_ABOUT THIS EXERCISE:_ Would you please print exactly the lines that run from the one with "You are a GUI" to the last line of the data, both included, without any pictures?

_EXERCISE INPUTS:_

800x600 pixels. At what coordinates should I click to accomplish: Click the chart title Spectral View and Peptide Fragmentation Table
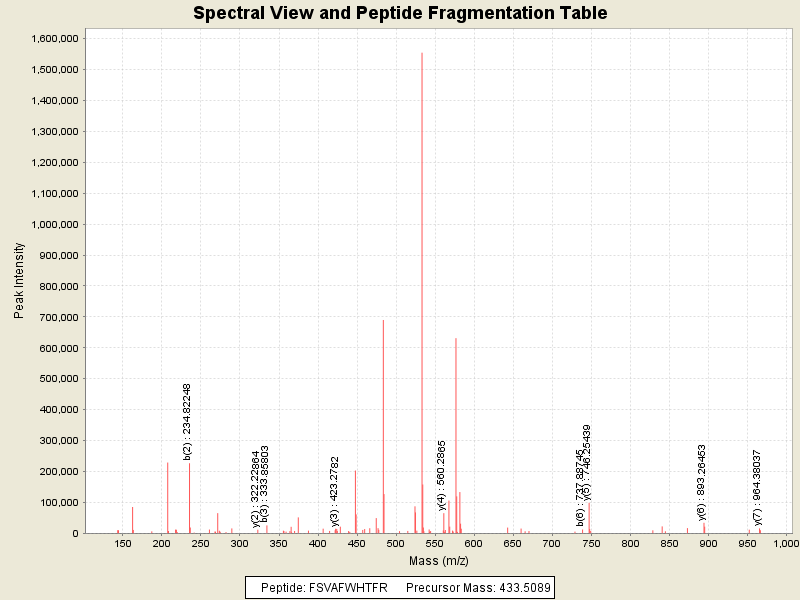point(400,14)
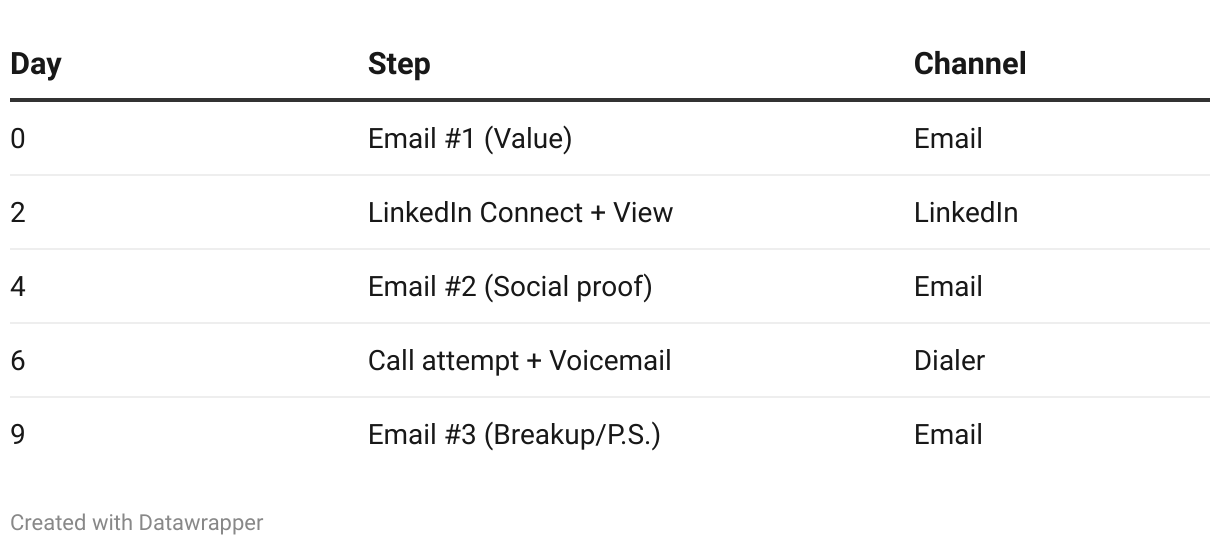Click the Dialer channel cell
Screen dimensions: 1220x546
(949, 360)
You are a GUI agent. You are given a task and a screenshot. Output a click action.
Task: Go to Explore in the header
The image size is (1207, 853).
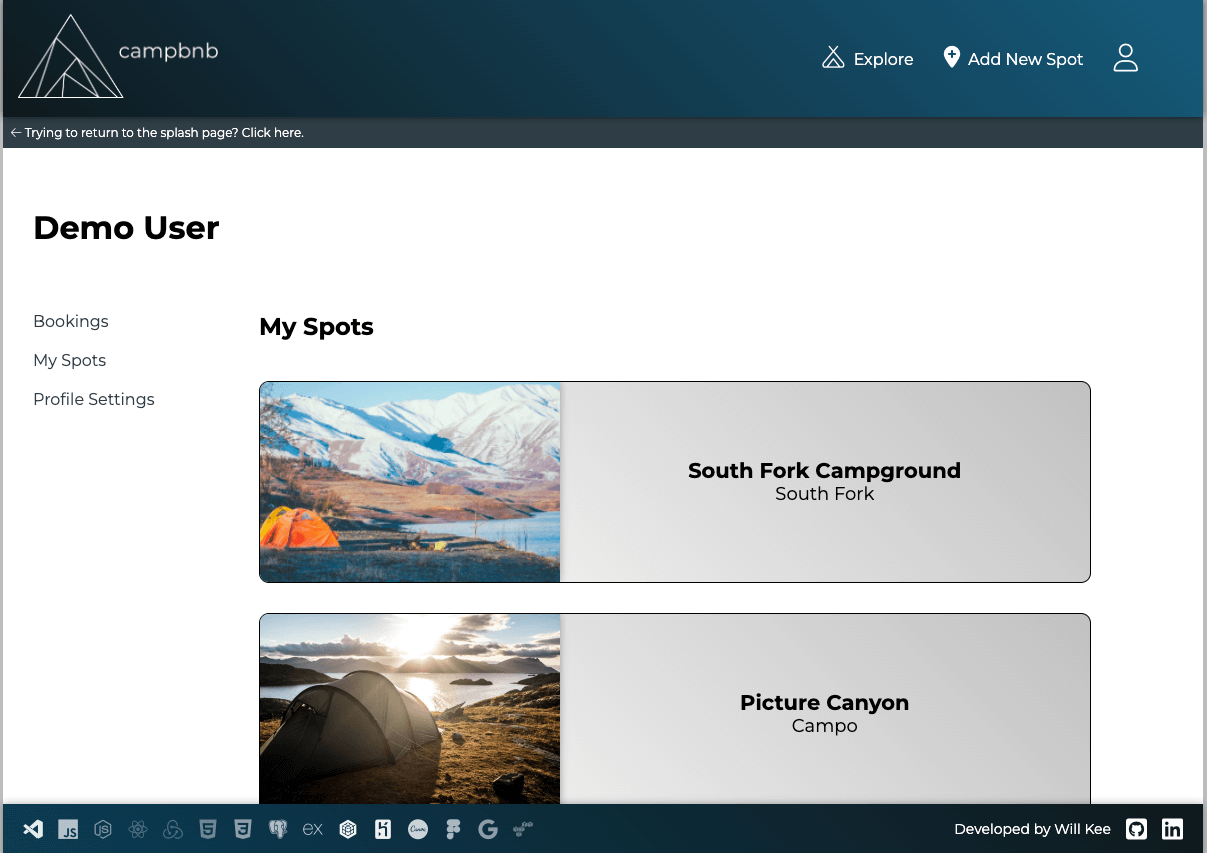coord(867,59)
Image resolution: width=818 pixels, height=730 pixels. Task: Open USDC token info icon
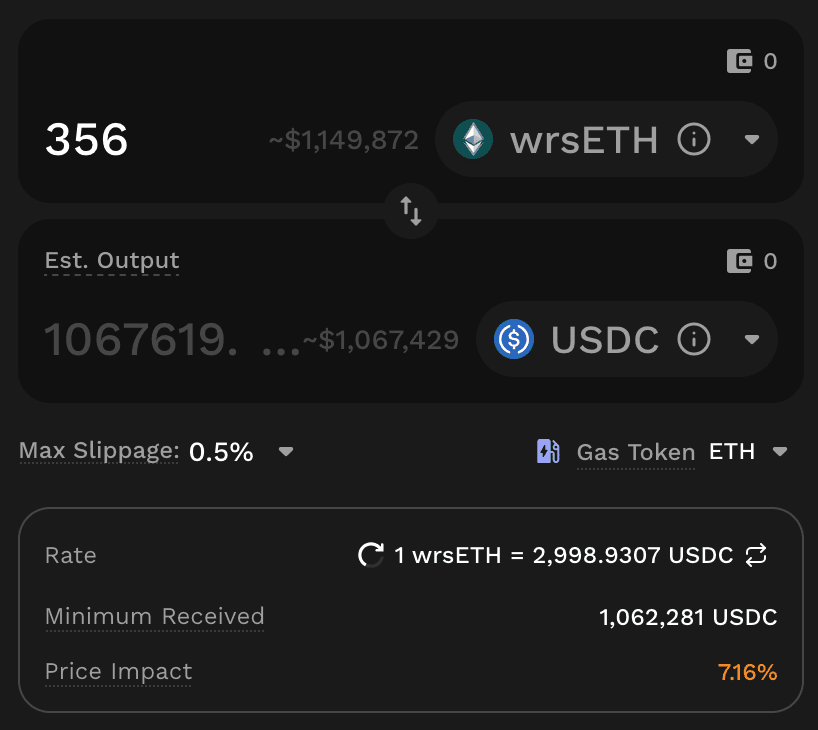pyautogui.click(x=693, y=340)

_TASK RESULT:_
You are a GUI agent. You are given a task and a screenshot. Output a click action.
Task: Go to Explore in the header
The image size is (1207, 853).
coord(867,59)
Image resolution: width=818 pixels, height=730 pixels. Task: Open USDC token info icon
pyautogui.click(x=693, y=340)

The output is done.